> **WHAT IS REQUIRED**
Take the line with "licence publique générale GNU 2.0 (138, 383)" as the first line and the last line of the data as the final one. Write out those lines exactly, and no others.

Stored data:
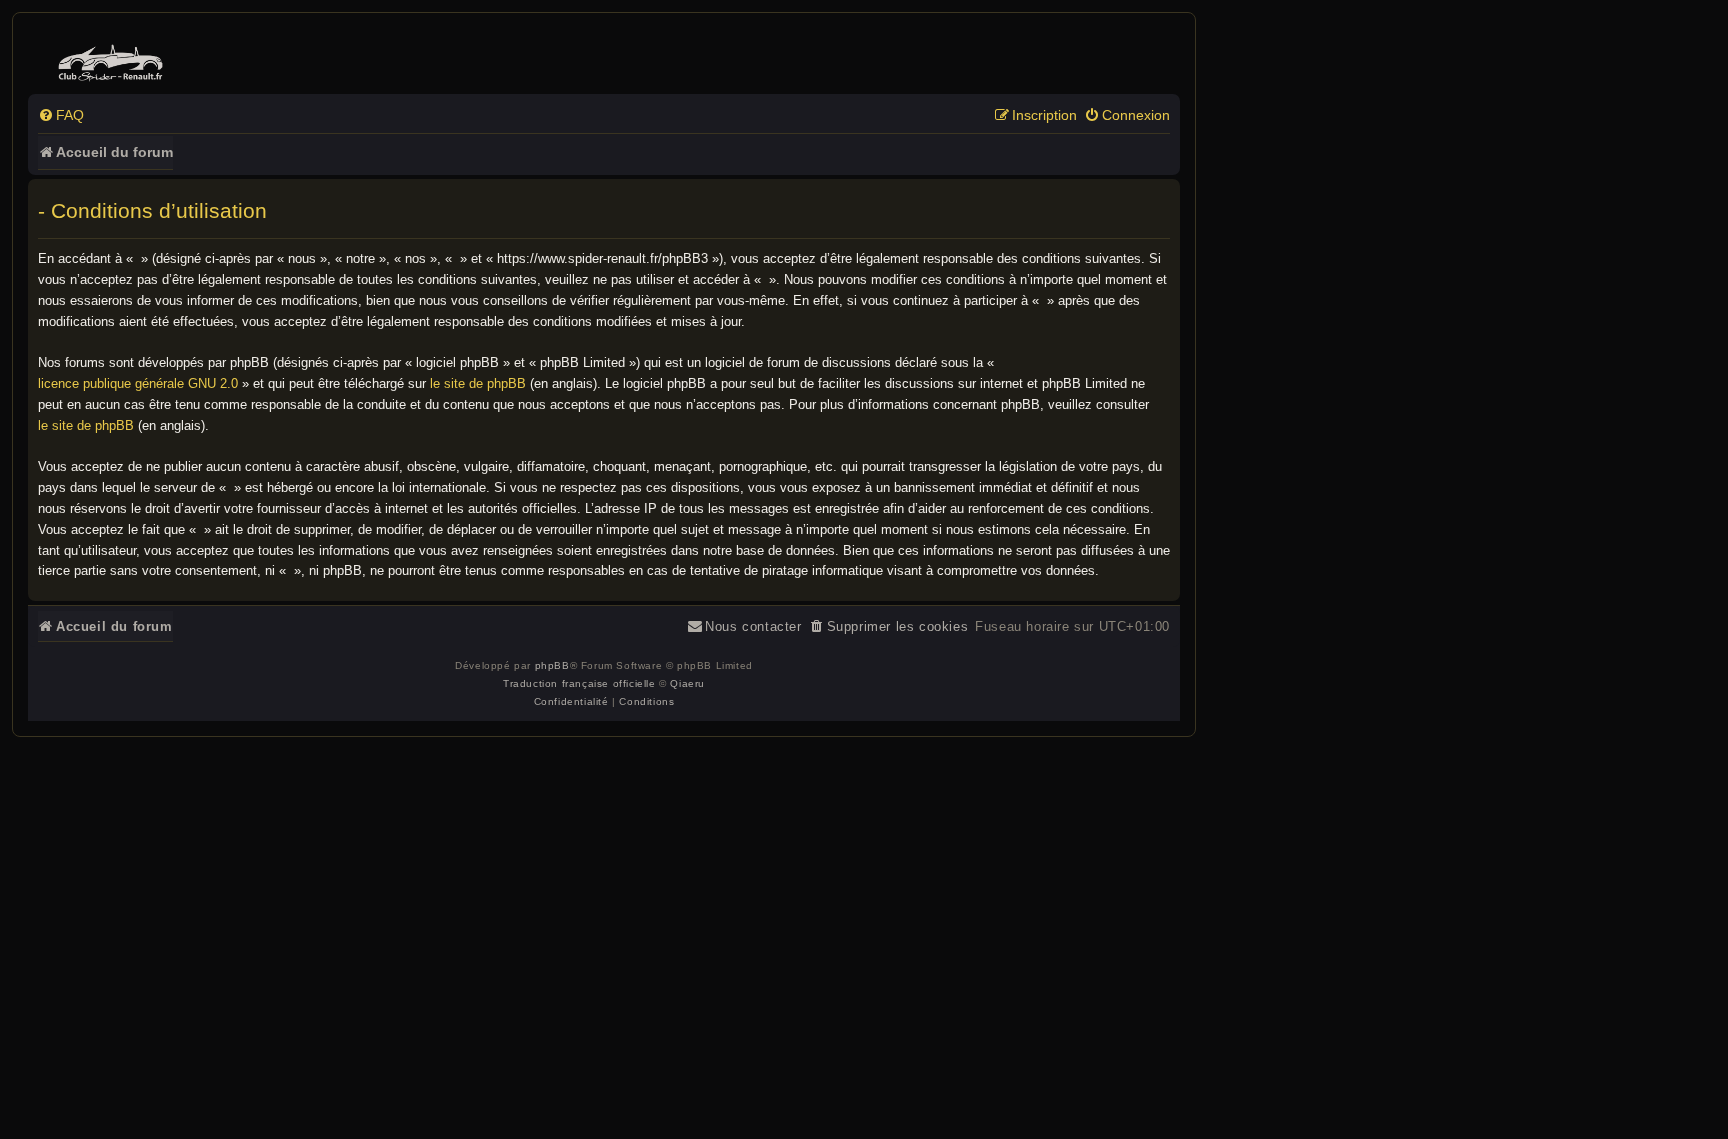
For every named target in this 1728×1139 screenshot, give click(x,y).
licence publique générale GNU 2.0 (138, 383)
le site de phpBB (478, 383)
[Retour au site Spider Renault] (113, 58)
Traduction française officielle (579, 683)
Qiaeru (687, 683)
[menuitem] (61, 115)
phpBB (552, 665)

> **YOUR SOLUTION**
licence publique générale GNU 2.0 (138, 383)
le site de phpBB (478, 383)
[Retour au site Spider Renault] (113, 58)
Traduction française officielle (579, 683)
Qiaeru (687, 683)
[menuitem] (61, 115)
phpBB (552, 665)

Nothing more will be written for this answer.